Convert Markdown to JSON
Tables, front matter
or parse in code.
Extract JSON from Markdown pipe tables, parse YAML front matter to a JSON object, or get ready-to-run Python and JavaScript snippets for Markdown parsing. Three modes, one tool.
Each mode targets a different Markdown structure and use case.
Parse any GFM pipe table to a JSON array of objects. Column headers come from the first row, before the separator. Supports multiple tables in the same document. Numbers and booleans are type-coerced automatically.

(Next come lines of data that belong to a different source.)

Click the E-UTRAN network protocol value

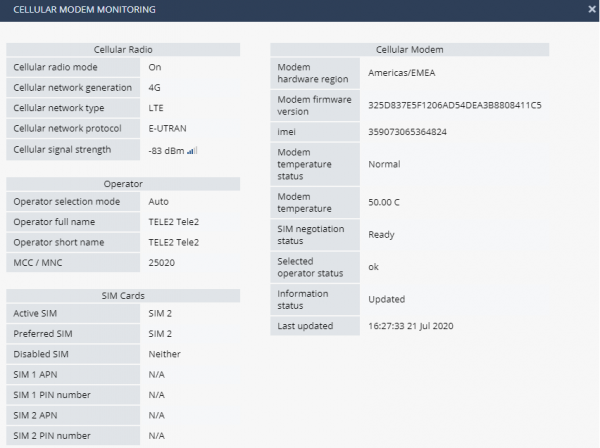166,128
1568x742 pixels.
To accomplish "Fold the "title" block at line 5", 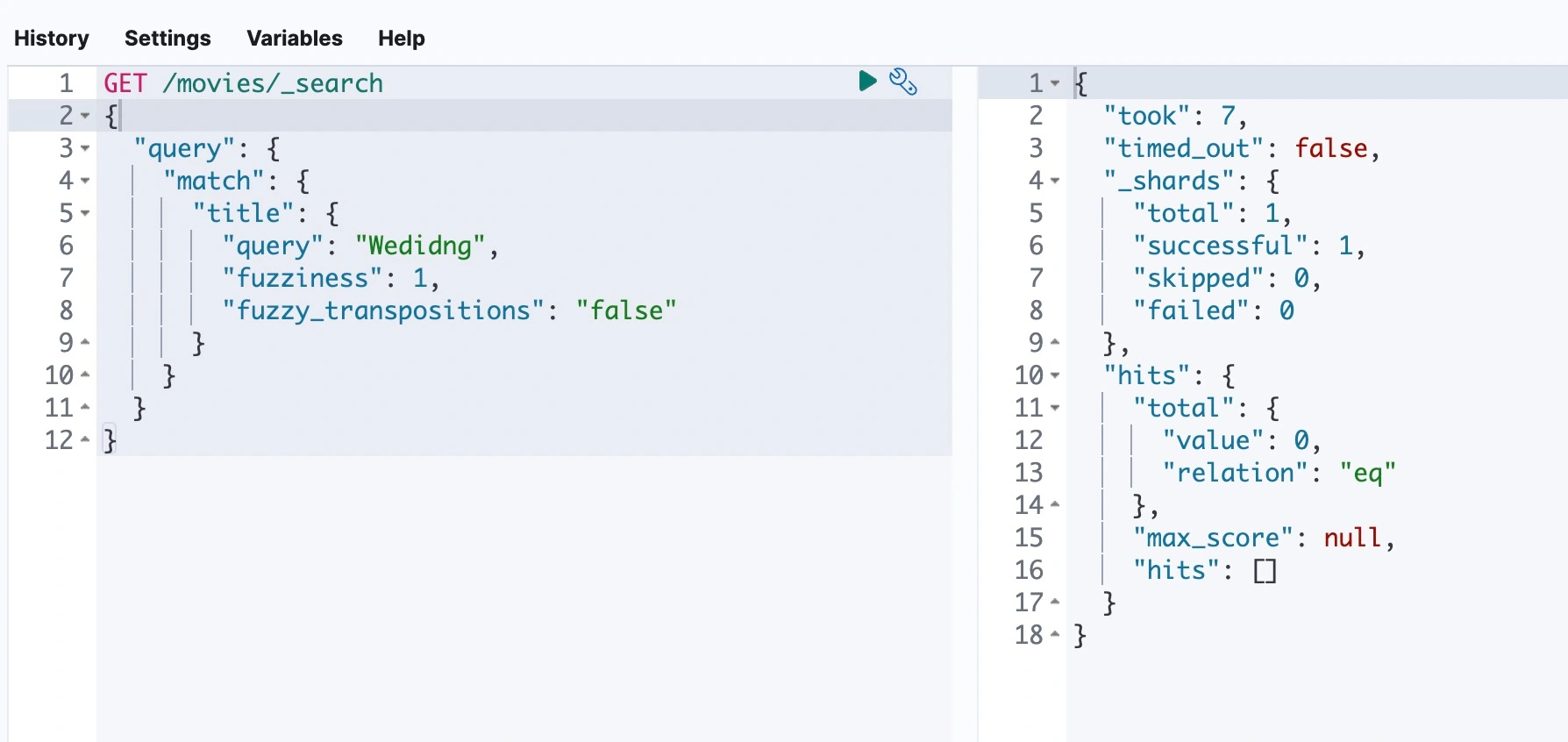I will tap(85, 213).
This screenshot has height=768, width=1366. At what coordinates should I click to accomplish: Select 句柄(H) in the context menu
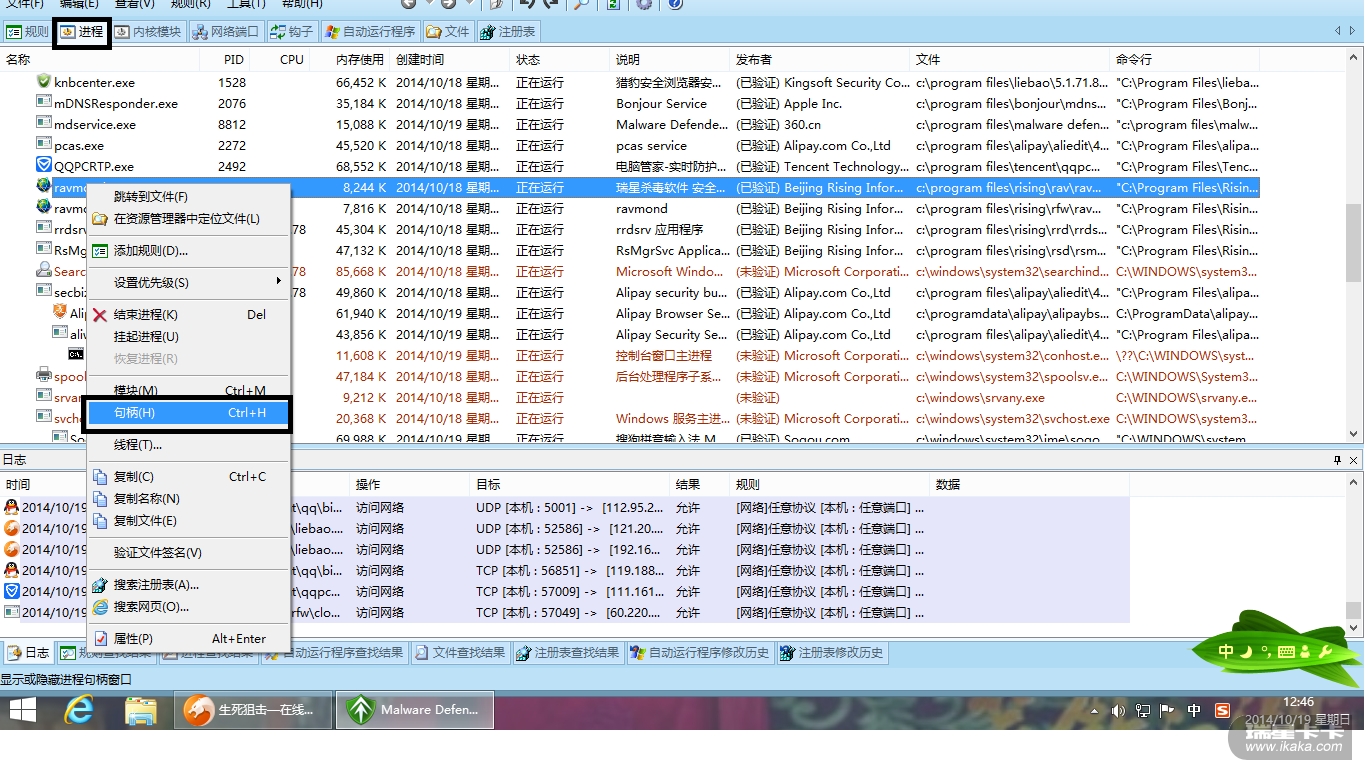click(x=189, y=413)
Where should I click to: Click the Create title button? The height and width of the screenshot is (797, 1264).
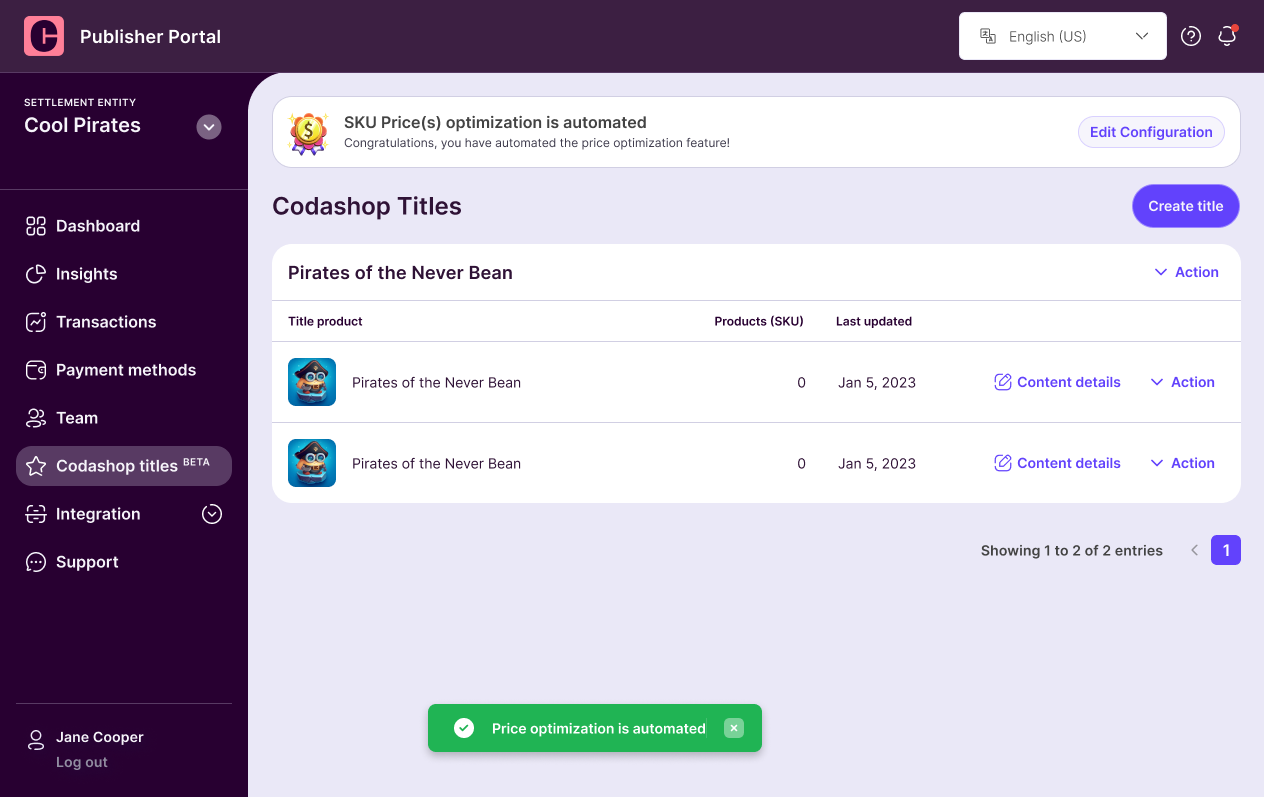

| name | age | | ----- | --- | | Alice | 30 | | Bob | 25 |
[{"name":"Alice","age":30},
{"name":"Bob","age":25}]
Extract and parse the YAML front matter block from a Markdown file. The --- delimited block at the top is parsed as YAML and output as a JSON object. Optionally include the body content as a content field.
--- title: My Post date: 2024-01-15 tags: [api, json] --- # Post content here
{"title":"My Post",
"date":"2024-01-15",
"tags":["api","json"]}
Get ready-to-run code for parsing Markdown to JSON. Covers Python (python-frontmatter, pandas), Node.js (gray-matter, remark+GFM) and vanilla browser JavaScript. Each snippet handles the full workflow — read file, parse, output JSON.
import frontmatter, json post = frontmatter.loads(text) data = dict(post.metadata) print(json.dumps(data))
The four most common workflows where Markdown data becomes JSON.
Jekyll, Hugo, Gatsby, Astro and Eleventy all use YAML front matter in Markdown files to store page metadata — title, date, tags, author, slug. Mode 2 extracts that front matter as JSON — useful for build scripts, search indexes, sitemap generators and CMS migrations.
README files often contain pipe tables with project data — contributor lists, API endpoint references, config option tables. Mode 1 extracts those tables as JSON arrays — useful for generating dynamic documentation, feeding a search index or importing into a database.
Migrating from a file-based CMS (Jekyll, Hugo, Gatsby) to a headless CMS (Contentful, Sanity, Strapi) requires converting Markdown files with front matter to JSON objects that the CMS API can import. Mode 2 extracts the front matter for each file — the first step in a bulk migration script.
n8n workflows that receive Markdown content from webhooks, Notion exports or CMS APIs often need to extract structured data from pipe tables or front matter. Mode 1 or 2 gives you the JSON structure your downstream workflow nodes expect — paste a sample and verify before building the automation.
Markdown parsed in
your browser. No upload.
The table and front matter modes run entirely in JavaScript — no external library, no server round-trip. Your Markdown is parsed locally and the JSON is built in memory. The code snippets are generated statically from your language selection.
The front matter parser handles the full YAML subset used in static site generators: strings, numbers, booleans, null, arrays and nested objects — covering Jekyll, Hugo, Gatsby, Astro and Eleventy front matter conventions.